By Stephen DravisiBerkshires Staff
WILLIAMSTOWN, Mass. — Two-thirds of the town-owned sidewalks got good grades in a recent analysis ordered by the Planning Board.
 
But, overall, the results were more mixed, with many of the town's less affluent neighborhoods being home to some of its more deficient sidewalks or going without sidewalks at all.
 
On Dec. 10, the Planning Board heard a report from Williams College students Ava Simunovic and Oscar Newman, who conducted the study as part of an environmental planning course. The Planning Board, as it often does, served as the client for the research project.
 
The students drove every street in town, assessing the availability and condition of its sidewalks, and consulted with town officials, including the director of the Department of Public Works.
 
"In northern Williamstown … there are not a lot of sidewalks despite there being a relatively dense population, and when there are sidewalks, they tend to be in poor condition — less than 5 feet wide and made out of asphalt," Simunovic told the board. "As we were doing our research, we began to wonder if there was a correlation between lower income neighborhoods and a lack of adequate sidewalk infrastructure.
 
"So we did a bit of digging and found that streets with lower property values on average lack adequate sidewalk infrastructure — notably on North Hoosac, White Oaks and the northern Cole Avenue area.

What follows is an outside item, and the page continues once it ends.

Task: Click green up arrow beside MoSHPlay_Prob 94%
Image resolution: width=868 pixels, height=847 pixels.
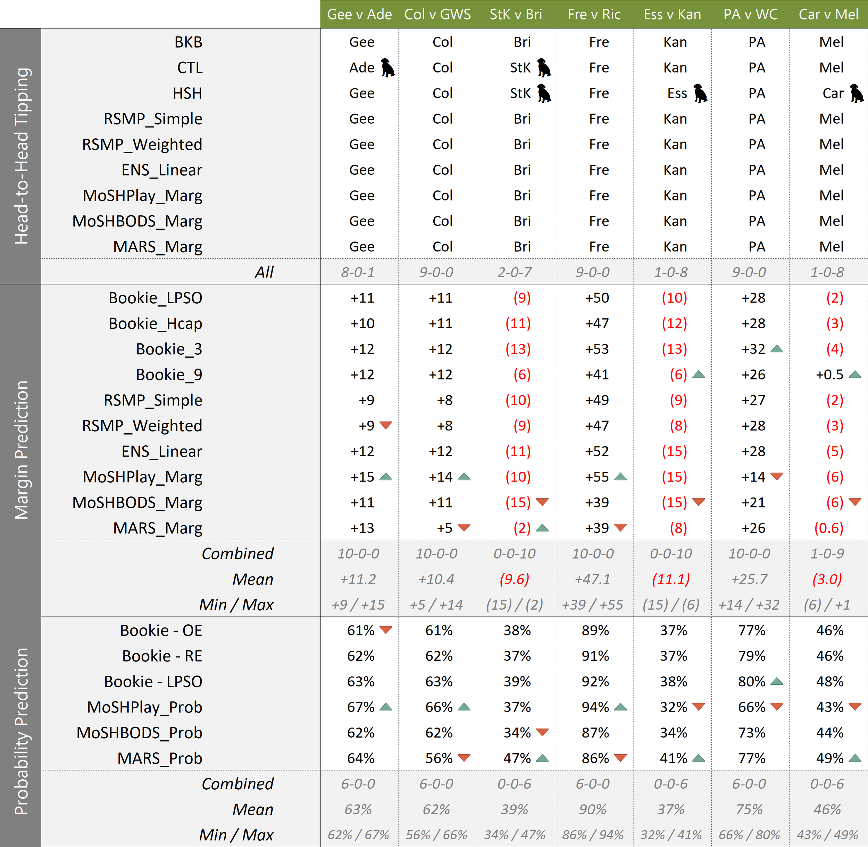Action: 620,707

In comparison, streets like Moorland, Southworth and Linden have higher property values and better sidewalk infrastructure."
 
Newman explained that the study included a detailed map of the town's sidewalk network with scores for networks in a given area based on six criteria: surface condition, sidewalk width, accessibility, connectivity (to the rest of the network), safety (including factors like proximity to the road) and surface material.